In Utah, I packed the R-15 up and down the mountains in blinding snow and driving wind for the better part of three days. On the snowiest day, I took a break to test its reliability by running several magazines into a hill as fast as I could pull the trigger. It ran without a hiccup, despite being wet and filthy.
Over the course of that hunt, I also got a feel for the Carbine CS's suitability as a predator rifle. I liked the collapsible stock because it allowed me to shorten the stock to compensate for my bulky winter clothing. I also thought the 18-inch barrel and 6.75-pound weight made it a joy to carry and gave the carbine a lively feel. When it came time to shoot at a fox that was trotting across a field a little farther than 300 yards away, the gun tracked perfectly. That and its crisp, clean trigger allowed me to make a nice second-round hit on what was the first of the only two varmints we called in on the trip.

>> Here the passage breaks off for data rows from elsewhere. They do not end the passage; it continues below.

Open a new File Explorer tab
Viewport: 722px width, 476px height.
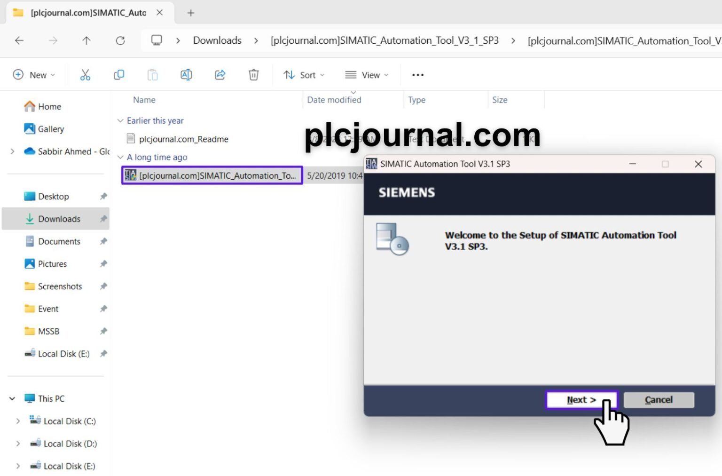point(191,13)
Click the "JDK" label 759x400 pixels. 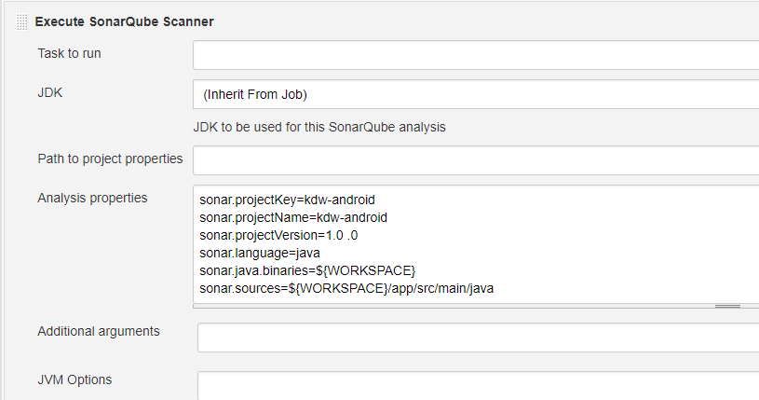coord(49,92)
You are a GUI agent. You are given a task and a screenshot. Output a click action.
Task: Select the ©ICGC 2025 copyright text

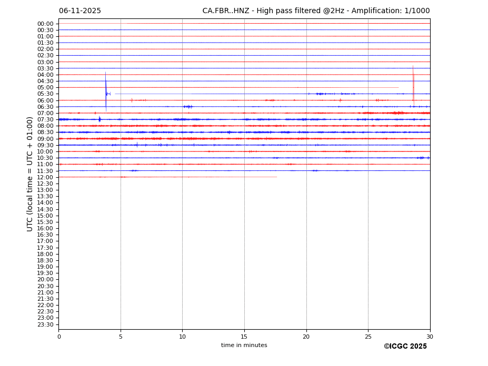click(405, 347)
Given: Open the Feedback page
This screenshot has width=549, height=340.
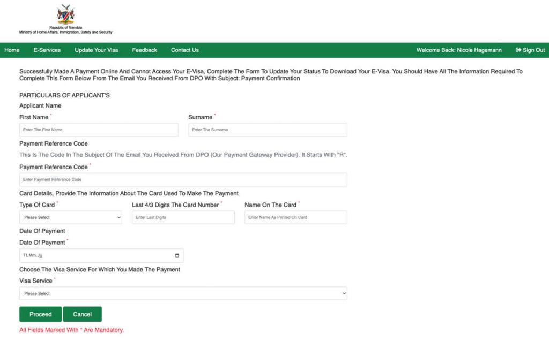Looking at the screenshot, I should (x=145, y=50).
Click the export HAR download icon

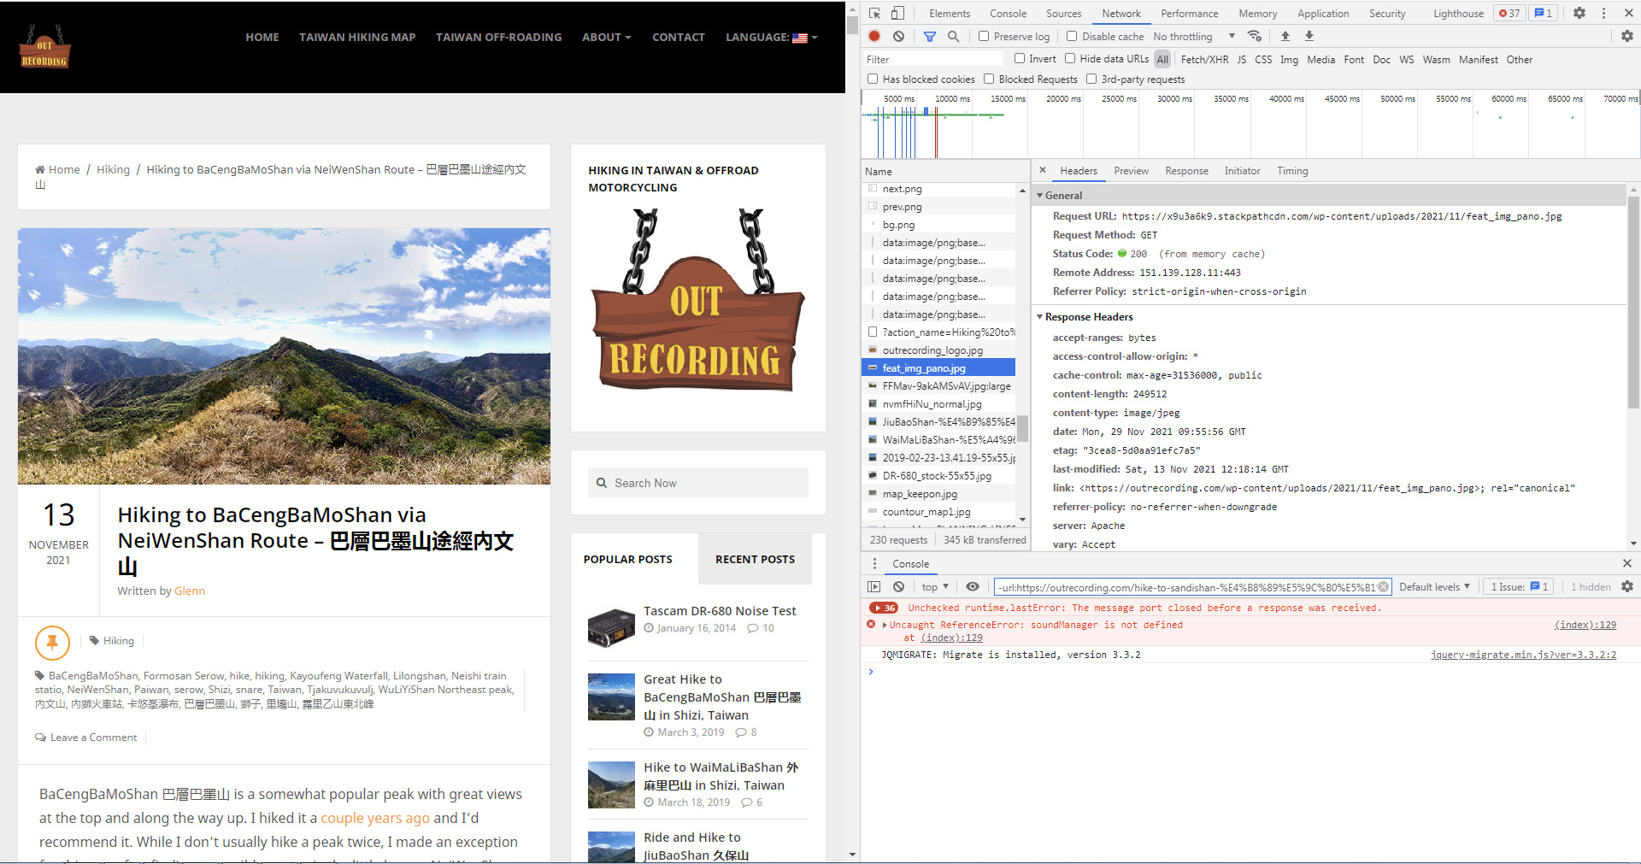click(x=1309, y=36)
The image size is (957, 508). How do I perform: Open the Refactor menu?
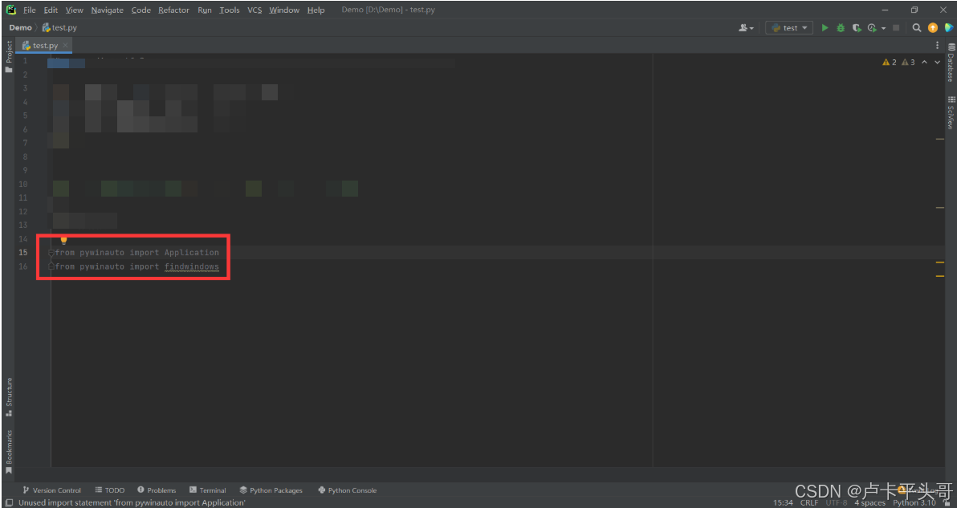173,10
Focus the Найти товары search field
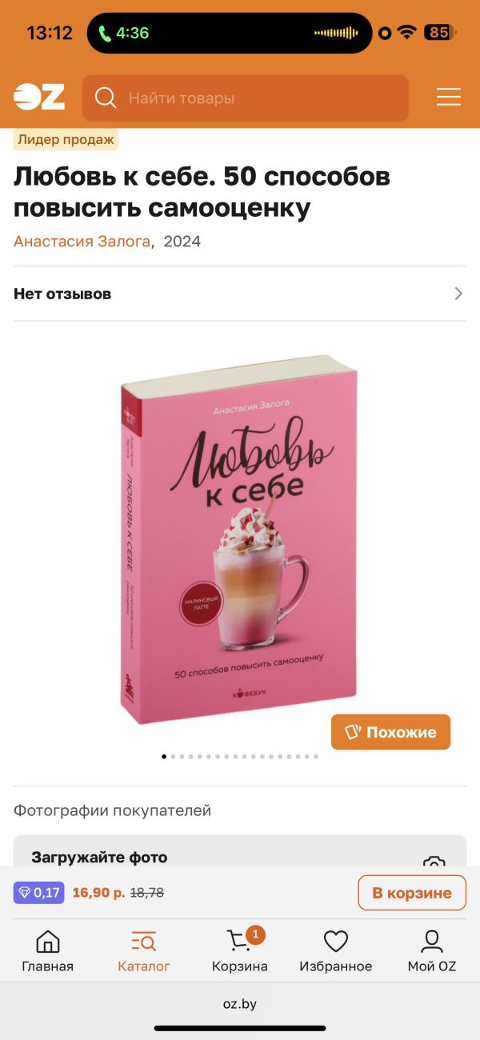 (246, 98)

SHOOTING REMINGTON'S R-15 CARBINE CS
|FACTORY LOAD ||VELOCITY (fps) ||100-Yard ACCURACY (in.) |
| ||.204 Ruger |
|Hornady 32-gr. V-Max ||4225 ||1.56 |
|Federal 39-gr. Sierra BlitzKing ||3750 ||1.27 |
|Remington 40-gr. AccuTip ||3900 ||1.03 |
|Notes: Accuracy is the average of five, five-shot groups fired from a Caldwell rifle rest and rear bag at 100 yards. Velociy is the manufactuer's claimed muzzle velocity, as winds prevented chronograph use during testing. |
I really liked Remington's new Predator Carbine CS. Fit and finish were excellent, and I was most impressed with its accuracy and trigger. Although the accuracy table is not that impressive, it is a direct result of the high winds on test day. In fact, I blew several sub-half-inch groups due to some strong, ill-timed gusts. Given a little more time and better weather, I have no doubt the little carbine would have shot some screaming groups.
As a predator hunter who happens to prefer the AR platform for walking and calling, I am especially thrilled to see Remington come out with a trim, easy-to-carry package. And I am pleasantly surprised to see the company chamber it in .204 Ruger, which is fast-becoming my favorite predator round.
I think Remington's new R-15 line will be a big hit. And, with the Remington name stamped on the receiver, I think a whole new group of shooters will learn the joy of the Big Green, err, black rifle.